Saturday, October 11, 2008

Threshing Fall

Autumn sun, the burnisher of leaves,
is poured in flora veins and flushes forth
colours that are the light's pinnacle phase;
the seamless trace of its transforming graze,
untouchable, its exposure, and the shades
show where they weren't pierced, where leaves still are green
but on the same tree whose top is apocalypse.

Autumn wind, the banisher of leaves,
billows up branches, displays the blue beyond,
and as it further pocks the canopies,
comes with speech extended for the other fronds
of flames, portends them stricken on candles
like spectral sputtering ember-tonsils,
fluttering in jack-o-lanterns' fat gaping mouths.

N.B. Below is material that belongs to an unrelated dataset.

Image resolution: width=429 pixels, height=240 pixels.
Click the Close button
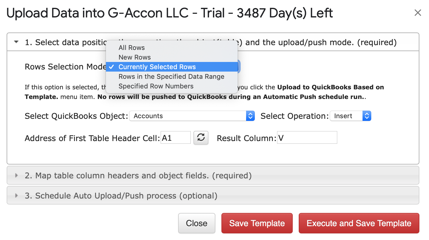pos(197,223)
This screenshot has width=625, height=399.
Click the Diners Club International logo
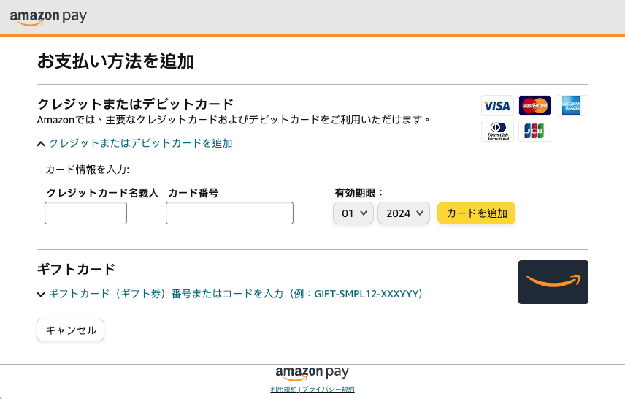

The loosening of the leaves' last frail handles,
thus plucked, are grafted onto wind at night:
leaves' freewheel trails that take up the spirals
which they fill with their deaths and cause to burn.
The banished leaves set aflame their banisher;
set invisibility aflame,
in free air burn, in night air burn, above
the ground, in spiral wakes and ploughing droves.

Autumn cold, the desiccator of leaves,
sets into their beatified matter,
sets them for shattering; sets, sets, sets,
and leaves the matter bereft, for the coming
greater cold, the whiter, burning cold.